**Extract**
'''

Re: ASM on encrypted filesystem files
Date: Wed, 17 May 2023 15:50:59 +0200
Message-ID: <CAKnHwte6ejnUsMt13kZC_7cMR2NafLW+wL=ZZiOqDpYhXgM9jg_at_mail.gmail.com>
I have not used dm-crypt, but interesting topic. The first link I found
says that dm-crypt is for block devices, not filesystems.
https://en.wikipedia.org/wiki/Dm-crypt
https://wiki.archlinux.org/title/dm-crypt
Since they appear as block devices, should creating ASM volumes on these dm-crypt devices solve the problem then?
On Wed, May 17, 2023 at 3:23 PM Tim Gorman <tim.evdbt_at_gmail.com> wrote:
> Friends and colleagues,
>
> I have a customer who wishes to use Linux DM-CRYPT to encrypt all
> filesystem contents on their Linux systems. They wish for DM-CRYPT to also
> cover their Oracle database files on ASM which they note uses "raw" block
> devices not based on any filesystem, which they feel leaves them choosing
> between using DM-CRYPT and ASM.

'''

**Extracted data**
'''

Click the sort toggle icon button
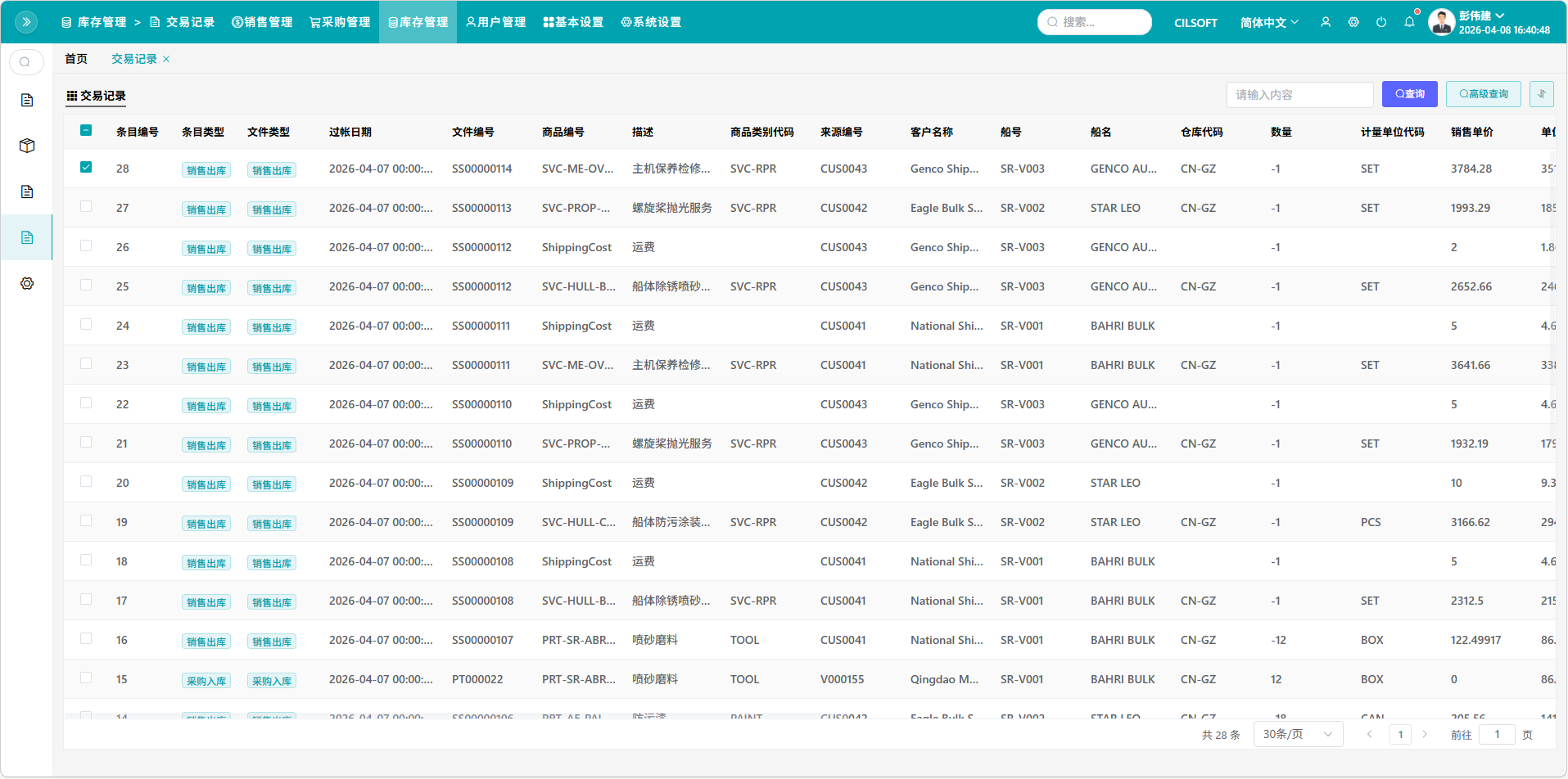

'''
'''

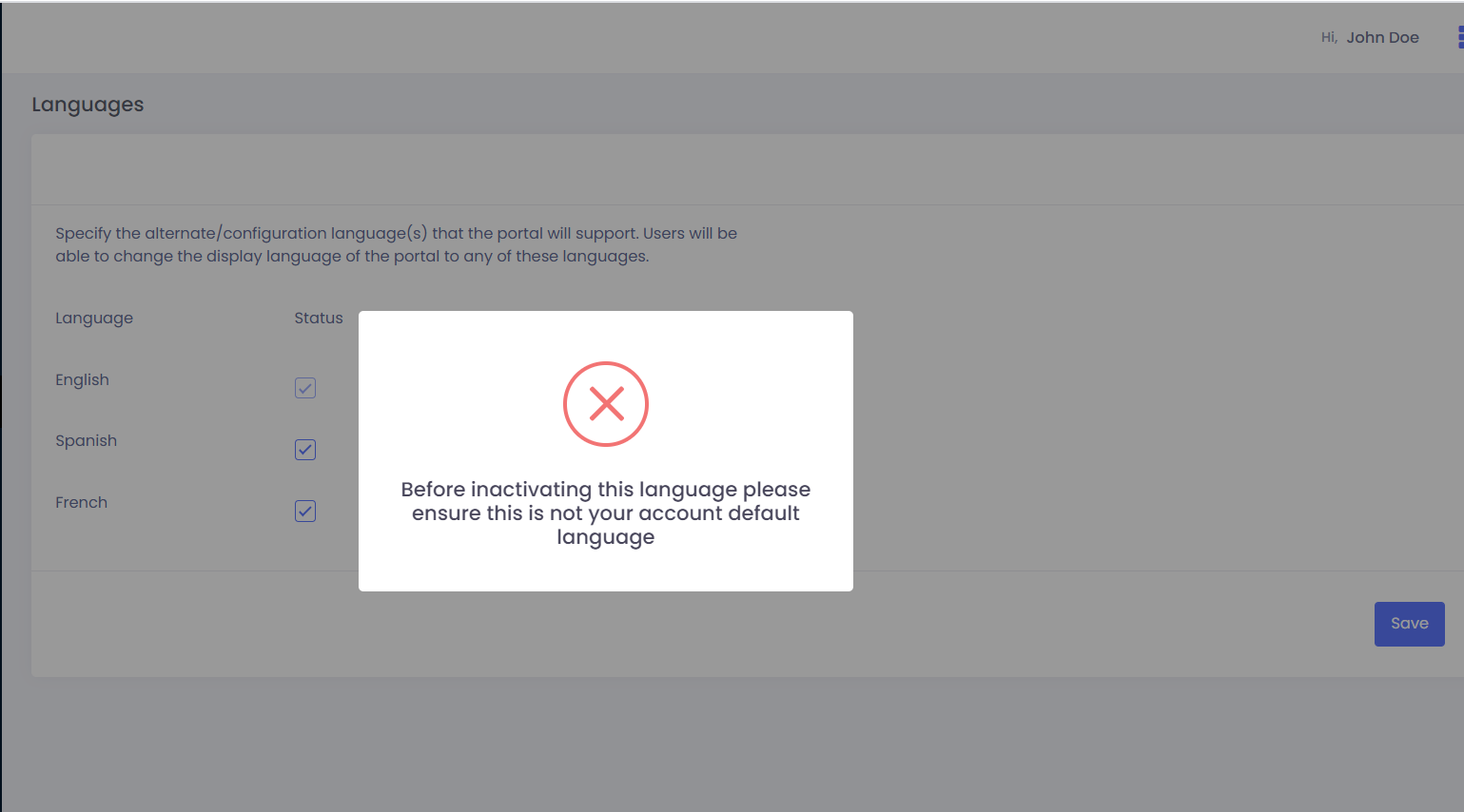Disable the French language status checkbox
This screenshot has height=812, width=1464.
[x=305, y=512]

'''
'''

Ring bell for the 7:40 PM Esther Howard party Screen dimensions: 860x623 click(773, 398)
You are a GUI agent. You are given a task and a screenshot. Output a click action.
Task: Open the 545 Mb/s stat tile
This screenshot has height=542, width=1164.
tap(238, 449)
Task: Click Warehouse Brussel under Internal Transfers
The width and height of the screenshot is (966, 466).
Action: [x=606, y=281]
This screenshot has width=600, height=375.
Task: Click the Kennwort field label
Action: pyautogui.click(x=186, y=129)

'''

**Aim**
Transcribe the passage of the ASM email above from "Re: ASM on encrypted" up to and including "devices, not filesystems.".

**Answer to the task**
Re: ASM on encrypted filesystem files
Date: Wed, 17 May 2023 15:50:59 +0200
Message-ID: <CAKnHwte6ejnUsMt13kZC_7cMR2NafLW+wL=ZZiOqDpYhXgM9jg_at_mail.gmail.com>
I have not used dm-crypt, but interesting topic. The first link I found
says that dm-crypt is for block devices, not filesystems.